*DIRECTIONS FOR THIS TASK*
Express the records from the line with "The height and width of the screenshot is (672, 1557)." up to and including the line with "Viewport: 223px width, 125px" as a two-column CSV with the columns entry_text and entry_answer, one row per record. Put each value in a single quoted field and replace any line breaks in it with spaces.

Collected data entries
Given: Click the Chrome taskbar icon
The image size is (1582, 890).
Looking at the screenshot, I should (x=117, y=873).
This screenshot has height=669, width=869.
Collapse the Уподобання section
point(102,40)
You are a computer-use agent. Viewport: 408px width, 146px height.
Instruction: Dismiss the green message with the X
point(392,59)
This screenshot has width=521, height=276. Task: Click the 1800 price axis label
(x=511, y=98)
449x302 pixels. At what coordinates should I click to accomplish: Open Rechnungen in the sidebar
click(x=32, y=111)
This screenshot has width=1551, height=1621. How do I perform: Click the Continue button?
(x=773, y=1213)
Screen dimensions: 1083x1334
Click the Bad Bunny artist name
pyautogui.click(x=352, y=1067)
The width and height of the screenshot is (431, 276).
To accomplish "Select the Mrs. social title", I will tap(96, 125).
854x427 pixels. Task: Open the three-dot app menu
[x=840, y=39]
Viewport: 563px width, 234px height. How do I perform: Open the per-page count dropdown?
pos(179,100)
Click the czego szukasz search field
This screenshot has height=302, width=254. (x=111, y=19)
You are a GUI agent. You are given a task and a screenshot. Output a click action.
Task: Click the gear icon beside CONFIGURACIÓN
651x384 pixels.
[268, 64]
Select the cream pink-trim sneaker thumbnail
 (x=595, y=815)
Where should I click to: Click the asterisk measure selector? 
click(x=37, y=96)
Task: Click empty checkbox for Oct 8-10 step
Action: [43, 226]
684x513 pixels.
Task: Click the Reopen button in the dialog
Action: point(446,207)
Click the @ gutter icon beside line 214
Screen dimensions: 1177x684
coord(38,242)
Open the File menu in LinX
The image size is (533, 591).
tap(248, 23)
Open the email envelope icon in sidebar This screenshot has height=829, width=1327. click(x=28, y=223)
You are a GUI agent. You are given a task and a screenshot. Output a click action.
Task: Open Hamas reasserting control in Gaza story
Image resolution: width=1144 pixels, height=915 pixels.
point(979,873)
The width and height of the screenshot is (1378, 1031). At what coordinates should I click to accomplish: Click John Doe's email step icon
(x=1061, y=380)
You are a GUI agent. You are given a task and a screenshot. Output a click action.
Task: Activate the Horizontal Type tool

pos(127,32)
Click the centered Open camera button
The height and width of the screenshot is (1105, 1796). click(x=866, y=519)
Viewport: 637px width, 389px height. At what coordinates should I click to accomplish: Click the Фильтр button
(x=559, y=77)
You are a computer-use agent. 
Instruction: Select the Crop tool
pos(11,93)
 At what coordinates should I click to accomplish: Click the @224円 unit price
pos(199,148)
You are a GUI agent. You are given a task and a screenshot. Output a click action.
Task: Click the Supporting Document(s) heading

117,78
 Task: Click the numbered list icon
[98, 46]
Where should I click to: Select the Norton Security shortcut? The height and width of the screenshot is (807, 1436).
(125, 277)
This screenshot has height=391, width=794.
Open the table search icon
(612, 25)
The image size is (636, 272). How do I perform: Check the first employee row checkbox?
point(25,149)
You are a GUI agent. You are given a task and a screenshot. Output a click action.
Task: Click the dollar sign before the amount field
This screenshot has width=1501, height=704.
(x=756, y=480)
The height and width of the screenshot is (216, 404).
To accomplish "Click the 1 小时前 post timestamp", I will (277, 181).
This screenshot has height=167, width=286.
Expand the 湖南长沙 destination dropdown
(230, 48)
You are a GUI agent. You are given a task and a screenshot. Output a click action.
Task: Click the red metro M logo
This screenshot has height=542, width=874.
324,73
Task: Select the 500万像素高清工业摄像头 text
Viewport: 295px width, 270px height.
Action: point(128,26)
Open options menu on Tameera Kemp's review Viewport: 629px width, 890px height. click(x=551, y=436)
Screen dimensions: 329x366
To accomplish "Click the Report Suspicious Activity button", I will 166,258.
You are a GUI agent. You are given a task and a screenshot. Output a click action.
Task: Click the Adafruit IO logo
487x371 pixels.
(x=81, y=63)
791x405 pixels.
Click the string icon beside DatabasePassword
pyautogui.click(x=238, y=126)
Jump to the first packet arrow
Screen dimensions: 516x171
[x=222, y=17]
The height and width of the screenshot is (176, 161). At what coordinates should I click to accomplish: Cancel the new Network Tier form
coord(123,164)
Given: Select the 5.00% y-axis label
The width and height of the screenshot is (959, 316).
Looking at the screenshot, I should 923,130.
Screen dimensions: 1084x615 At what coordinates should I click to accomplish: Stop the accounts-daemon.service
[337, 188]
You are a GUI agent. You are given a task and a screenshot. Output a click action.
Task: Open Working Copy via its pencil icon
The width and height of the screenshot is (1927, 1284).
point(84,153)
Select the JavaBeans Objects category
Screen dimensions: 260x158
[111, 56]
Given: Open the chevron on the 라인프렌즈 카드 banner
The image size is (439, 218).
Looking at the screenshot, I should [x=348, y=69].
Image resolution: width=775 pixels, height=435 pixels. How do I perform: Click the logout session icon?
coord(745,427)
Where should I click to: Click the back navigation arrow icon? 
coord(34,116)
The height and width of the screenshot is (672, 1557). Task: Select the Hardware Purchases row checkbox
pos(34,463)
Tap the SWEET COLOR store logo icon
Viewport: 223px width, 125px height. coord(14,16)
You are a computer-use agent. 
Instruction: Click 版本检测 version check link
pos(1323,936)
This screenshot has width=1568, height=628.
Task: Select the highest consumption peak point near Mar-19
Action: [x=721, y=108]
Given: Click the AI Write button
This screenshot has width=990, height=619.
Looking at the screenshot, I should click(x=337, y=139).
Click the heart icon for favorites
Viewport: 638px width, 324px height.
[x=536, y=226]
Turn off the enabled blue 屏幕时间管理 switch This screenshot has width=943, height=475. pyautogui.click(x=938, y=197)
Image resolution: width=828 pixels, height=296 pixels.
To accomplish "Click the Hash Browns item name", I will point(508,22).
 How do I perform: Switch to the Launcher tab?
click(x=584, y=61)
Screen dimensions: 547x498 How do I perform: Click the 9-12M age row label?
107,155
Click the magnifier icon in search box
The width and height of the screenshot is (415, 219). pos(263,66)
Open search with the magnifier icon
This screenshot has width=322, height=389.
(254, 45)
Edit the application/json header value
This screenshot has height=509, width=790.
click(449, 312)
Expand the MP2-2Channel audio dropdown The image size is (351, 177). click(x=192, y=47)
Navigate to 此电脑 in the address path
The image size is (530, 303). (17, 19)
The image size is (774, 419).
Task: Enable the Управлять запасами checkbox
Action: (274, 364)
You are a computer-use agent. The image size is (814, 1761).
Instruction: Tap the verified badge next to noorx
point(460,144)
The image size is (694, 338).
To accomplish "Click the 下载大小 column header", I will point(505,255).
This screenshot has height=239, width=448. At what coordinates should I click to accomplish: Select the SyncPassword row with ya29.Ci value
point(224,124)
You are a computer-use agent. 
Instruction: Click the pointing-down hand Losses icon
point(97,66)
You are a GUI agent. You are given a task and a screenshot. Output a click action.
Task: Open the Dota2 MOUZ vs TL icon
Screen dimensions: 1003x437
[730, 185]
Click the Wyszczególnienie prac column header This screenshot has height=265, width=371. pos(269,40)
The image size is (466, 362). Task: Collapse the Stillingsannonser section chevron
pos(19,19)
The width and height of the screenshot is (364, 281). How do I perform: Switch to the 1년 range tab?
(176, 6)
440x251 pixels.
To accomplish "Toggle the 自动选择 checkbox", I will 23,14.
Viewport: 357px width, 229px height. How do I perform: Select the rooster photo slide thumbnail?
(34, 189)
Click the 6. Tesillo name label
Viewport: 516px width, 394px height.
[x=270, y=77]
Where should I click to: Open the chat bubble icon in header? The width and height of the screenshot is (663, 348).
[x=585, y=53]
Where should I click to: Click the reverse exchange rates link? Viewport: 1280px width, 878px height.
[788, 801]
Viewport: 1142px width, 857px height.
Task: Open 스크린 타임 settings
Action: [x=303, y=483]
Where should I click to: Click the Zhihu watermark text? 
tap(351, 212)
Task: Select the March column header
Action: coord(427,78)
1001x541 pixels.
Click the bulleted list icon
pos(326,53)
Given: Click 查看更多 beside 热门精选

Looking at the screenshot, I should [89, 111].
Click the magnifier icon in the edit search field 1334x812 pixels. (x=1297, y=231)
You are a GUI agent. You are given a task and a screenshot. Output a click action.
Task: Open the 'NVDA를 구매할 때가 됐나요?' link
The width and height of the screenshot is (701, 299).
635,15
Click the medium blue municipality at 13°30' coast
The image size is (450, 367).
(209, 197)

*FINAL RESULT*
entry_text,entry_answer
"The height and width of the screenshot is (672, 1557). Task: Select the Hardware Purchases row checkbox","pos(34,463)"
"Tap the SWEET COLOR store logo icon","Viewport: 223px width, 125px height. coord(14,16)"